- [WHAT THE TASK ASKS]:
Each entry should be printed exactly, with its images omitted.

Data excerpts
┄┄┄┄┄┄┄┄┄┄┄┄┄┄┄┄┄┄┄┄

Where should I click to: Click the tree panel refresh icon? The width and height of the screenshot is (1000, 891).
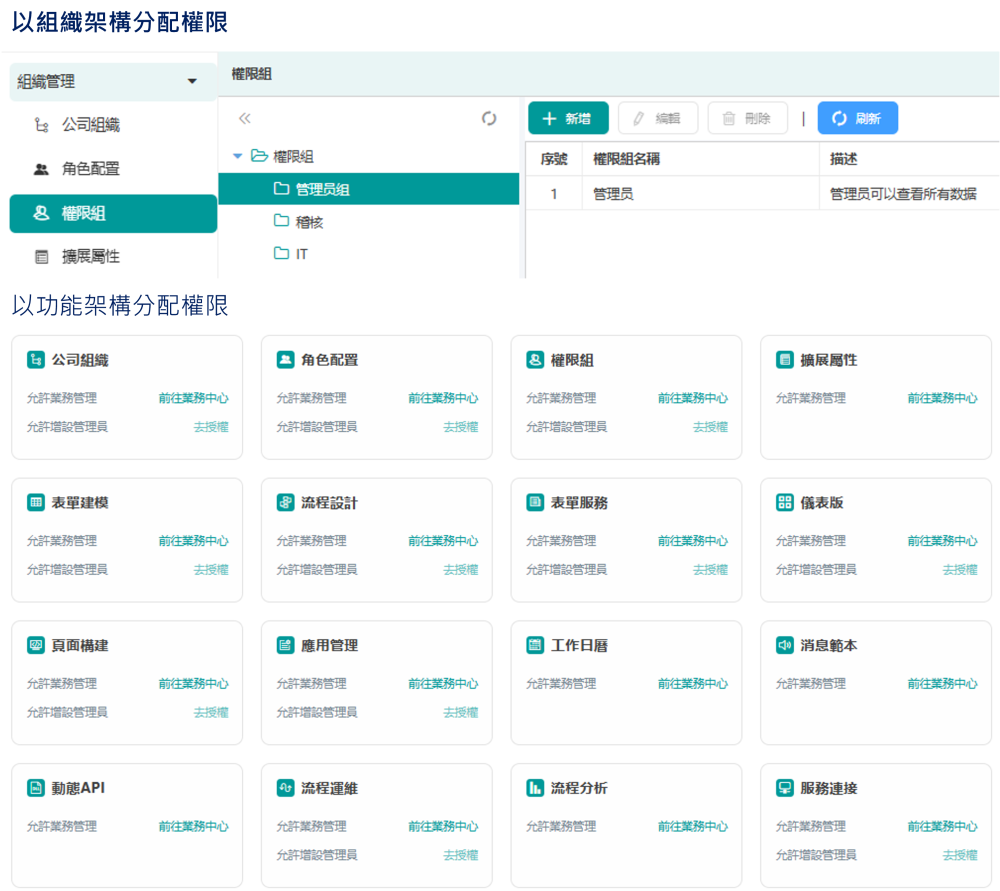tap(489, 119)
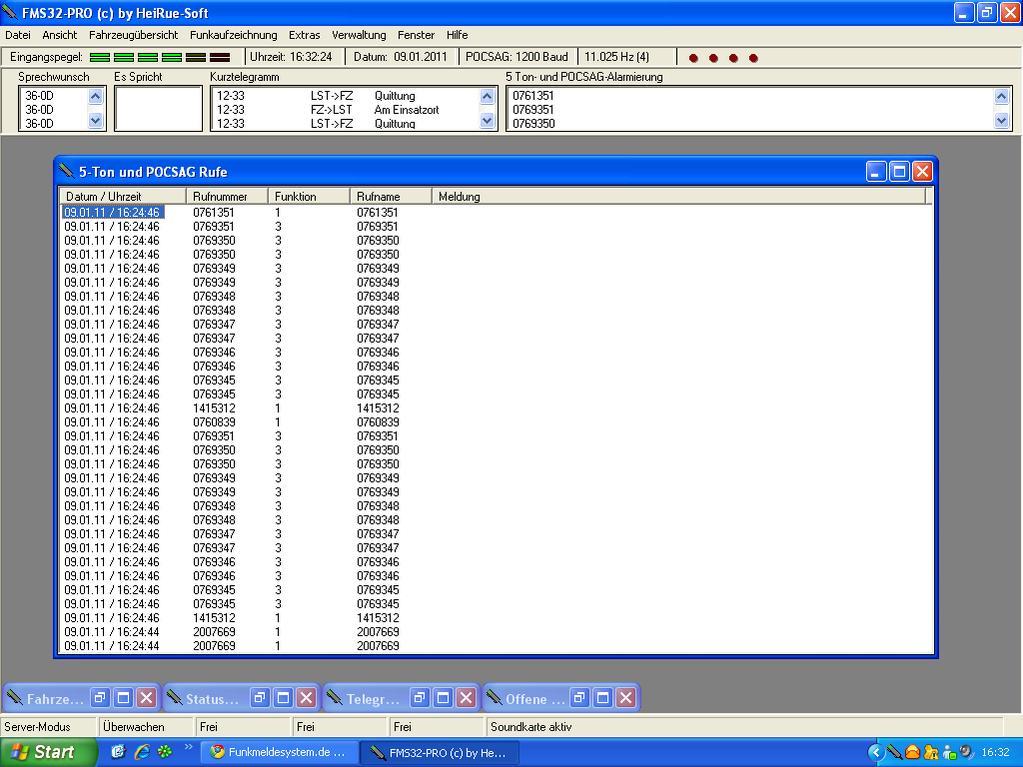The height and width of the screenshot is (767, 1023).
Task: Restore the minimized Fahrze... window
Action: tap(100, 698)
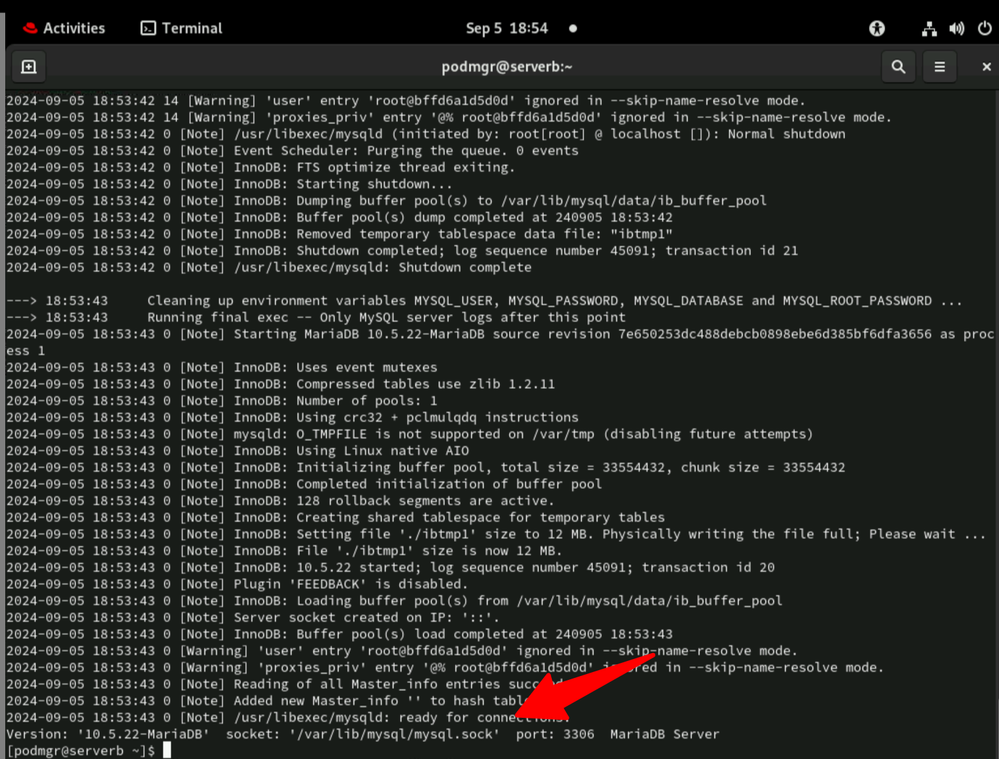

┄┄┄┄┄┄┄┄┄┄┄┄┄┄┄┄┄┄┄┄

- [RESPONSE]:
Where should I click to: Click the tree panel refresh icon? The width and height of the screenshot is (1000, 891).
tap(489, 119)
The height and width of the screenshot is (767, 1023).
Task: Restore the minimized Fahrze... window
Action: tap(100, 698)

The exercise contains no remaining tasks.